Dopo i dettagli emersi sul codice utilizzato per comunicare con gli arbitri, il caso Rocchi si è avvolto di un ulteriore alone di mistero. Infatti, come riportato La Gazzetta dello Sport, ci sono alcuni aspetti riguardanti questa vicenda che sono ancora poco chiari.
I dubbi in questione sono emersi in seguito alle conferme nate dall’inchiesta che, negli ultimi giorni, ha invaso qualunque quotidiano sportivo. Da questi dettagli sono infatti nate ulteriori perplessità e domande a cui dare una risposta.

Caso Rocchi: i dubbi dopo l’inchiesta
In seguito ai dettagli rivelati dallo svolgimento dell’inchiesta, si sono insinuati ulteriori dubbi nella mente dei tifosi. Innanzitutto, considerando che nell’inchiesta figurano soltanto nomi legati al settore degli arbitri, con chi sono avvenuti i colloqui a San Siro?
E soprattutto, quali sono stati i criteri per stabilire i differenti livelli di gradimento che differenziano Colombo da Doveri? Al momento, l’unica risposta (seppur parziale) viene data solamente alla prima domanda.
Al momento, all’interno dell’inchiesta non figura alcun nome di alcun dirigente di Serie A o di Serie B. Non ci sono inoltre personalità legate all’Inter direttamente coinvolte nella vicenda. Infatti, nel precedente avviso di garanzia la società nerazzurra figurava come possibile parte coinvolta.
Le ipotesi su San Siro
Superando le ipotesi fatte dalla Procura sugli arbitri “non graditi” emerse in precedenza, ci sono alcune zone in cui Rocchi sarebbe potuto essere per parlare di questi fischietti. Essendo in precedenza il designatore arbitrale, si sarebbe potuto trovare nella terna, in hospitality e in tribuna autorità.

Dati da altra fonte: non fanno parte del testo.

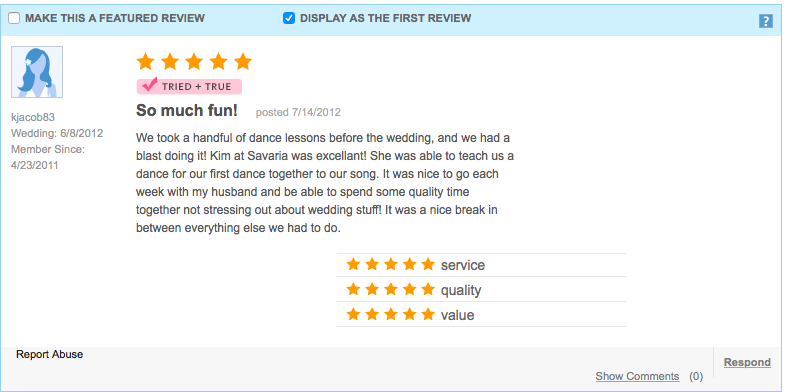Image resolution: width=785 pixels, height=392 pixels.
Task: Click the Make This a Featured Review label
Action: [x=115, y=19]
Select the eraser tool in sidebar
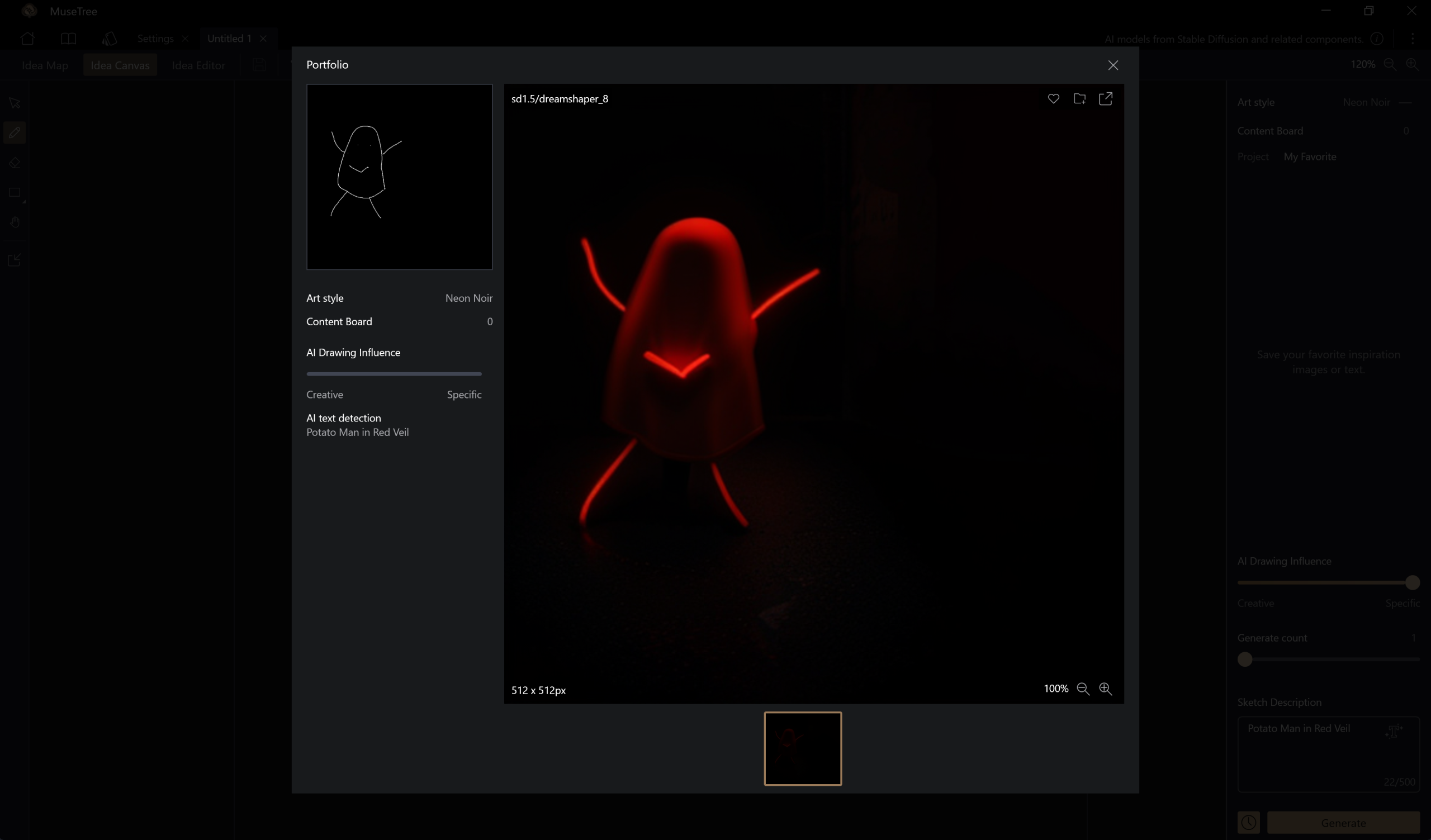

Si sarebbe inoltre potuto trovare perfino negli spogliatoi, cosa che non accade per prassi ma che viene prevista dal regolamento. I dubbi in questione, man mano che i dettagli dell’inchiesta vengono sviscerati, non fanno che sommarsi ad ulteriori dubbi.
Sempre in merito all’arbitro “non gradito” Doveri, secondo la Procura, Rocchi, avrebbe “combinato” o “schermato” la designazione del fischietto alla direzione della successiva semifinale di Coppa dopo il derby tra Inter e Milan, onde assicurare poi ai nerazzurri direzioni di gara diverse dal “poco gradito” arbitro per la eventuale finale di Coppa Italia oltre che per il resto delle partite del campionato di Serie A che erano di “maggiore interesse per la squadra milanese”. Da capire, appunto, in che modo e dove Rocchi possa aver avuto modo di “parlare” e con chi.